Element lookup records

· · · · ·

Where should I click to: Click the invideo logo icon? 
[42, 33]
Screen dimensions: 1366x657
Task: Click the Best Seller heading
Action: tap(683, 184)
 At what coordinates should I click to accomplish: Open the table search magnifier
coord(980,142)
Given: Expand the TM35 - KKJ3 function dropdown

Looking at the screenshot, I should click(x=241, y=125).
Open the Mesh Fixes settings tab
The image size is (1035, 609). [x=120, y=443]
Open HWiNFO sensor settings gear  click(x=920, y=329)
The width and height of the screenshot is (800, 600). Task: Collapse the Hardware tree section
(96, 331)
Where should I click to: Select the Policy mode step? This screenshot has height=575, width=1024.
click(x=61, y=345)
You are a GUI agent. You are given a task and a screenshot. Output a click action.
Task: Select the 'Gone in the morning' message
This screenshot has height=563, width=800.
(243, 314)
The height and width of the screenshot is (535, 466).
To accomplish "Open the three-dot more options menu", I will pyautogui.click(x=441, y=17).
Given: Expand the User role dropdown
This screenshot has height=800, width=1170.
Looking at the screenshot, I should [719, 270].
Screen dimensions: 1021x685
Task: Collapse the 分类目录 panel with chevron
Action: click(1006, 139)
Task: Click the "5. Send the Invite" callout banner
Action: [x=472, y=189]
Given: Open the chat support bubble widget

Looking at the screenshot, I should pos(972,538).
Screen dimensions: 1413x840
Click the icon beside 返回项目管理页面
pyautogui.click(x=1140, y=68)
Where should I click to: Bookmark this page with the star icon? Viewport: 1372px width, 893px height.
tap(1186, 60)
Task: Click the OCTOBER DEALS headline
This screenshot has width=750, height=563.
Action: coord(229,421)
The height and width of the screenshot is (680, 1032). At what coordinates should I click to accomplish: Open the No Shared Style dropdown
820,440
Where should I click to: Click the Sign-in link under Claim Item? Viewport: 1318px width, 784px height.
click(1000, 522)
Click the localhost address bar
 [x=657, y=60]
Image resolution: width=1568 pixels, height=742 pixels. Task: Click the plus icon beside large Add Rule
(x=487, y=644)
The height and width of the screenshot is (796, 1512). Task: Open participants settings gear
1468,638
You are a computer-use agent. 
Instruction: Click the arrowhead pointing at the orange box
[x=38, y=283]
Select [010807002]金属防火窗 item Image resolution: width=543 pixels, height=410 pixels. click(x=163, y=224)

· · · · ·

## PROBLEM
Convert all of the lines above into a Markdown table with two columns, No. and Line, numbering each line in order and omitting any blank lines.

## COMPLETE OUTPUT
| No. | Line |
|---|---|
| 1 | Where should I click to: Click the invideo logo icon?  |
| 2 | [42, 33] |
| 3 | Screen dimensions: 1366x657 |
| 4 | Task: Click the Best Seller heading |
| 5 | Action: tap(683, 184) |
| 6 |  At what coordinates should I click to accomplish: Open the table search magnifier |
| 7 | coord(980,142) |
| 8 | Given: Expand the TM35 - KKJ3 function dropdown |
| 9 | Looking at the screenshot, I should click(x=241, y=125). |
| 10 | Open the Mesh Fixes settings tab |
| 11 | The image size is (1035, 609). [x=120, y=443] |
| 12 | Open HWiNFO sensor settings gear  click(x=920, y=329) |
| 13 | The width and height of the screenshot is (800, 600). Task: Collapse the Hardware tree section |
| 14 | (96, 331) |
| 15 | Where should I click to: Select the Policy mode step? This screenshot has height=575, width=1024. |
| 16 | click(x=61, y=345) |
| 17 | You are a GUI agent. You are given a task and a screenshot. Output a click action. |
| 18 | Task: Select the 'Gone in the morning' message |
| 19 | This screenshot has height=563, width=800. |
| 20 | (243, 314) |
| 21 | The height and width of the screenshot is (535, 466). |
| 22 | To accomplish "Open the three-dot more options menu", I will pyautogui.click(x=441, y=17). |
| 23 | Given: Expand the User role dropdown |
| 24 | This screenshot has height=800, width=1170. |
| 25 | Looking at the screenshot, I should [719, 270]. |
| 26 | Screen dimensions: 1021x685 |
| 27 | Task: Collapse the 分类目录 panel with chevron |
| 28 | Action: click(1006, 139) |
| 29 | Task: Click the "5. Send the Invite" callout banner |
| 30 | Action: [x=472, y=189] |
| 31 | Given: Open the chat support bubble widget |
| 32 | Looking at the screenshot, I should pos(972,538). |
| 33 | Screen dimensions: 1413x840 |
| 34 | Click the icon beside 返回项目管理页面 |
| 35 | pyautogui.click(x=1140, y=68) |
| 36 | Where should I click to: Bookmark this page with the star icon? Viewport: 1372px width, 893px height. |
| 37 | tap(1186, 60) |
| 38 | Task: Click the OCTOBER DEALS headline |
| 39 | This screenshot has width=750, height=563. |
| 40 | Action: coord(229,421) |
| 41 | The height and width of the screenshot is (680, 1032). At what coordinates should I click to accomplish: Open the No Shared Style dropdown |
| 42 | 820,440 |
| 43 | Where should I click to: Click the Sign-in link under Claim Item? Viewport: 1318px width, 784px height. |
| 44 | click(1000, 522) |
| 45 | Click the localhost address bar |
| 46 |  [x=657, y=60] |
| 47 | Image resolution: width=1568 pixels, height=742 pixels. Task: Click the plus icon beside large Add Rule |
| 48 | (x=487, y=644) |
| 49 | The height and width of the screenshot is (796, 1512). Task: Open participants settings gear |
| 50 | 1468,638 |
| 51 | You are a computer-use agent.  |
| 52 | Instruction: Click the arrowhead pointing at the orange box |
| 53 | [x=38, y=283] |
| 54 | Select [010807002]金属防火窗 item Image resolution: width=543 pixels, height=410 pixels. click(x=163, y=224) |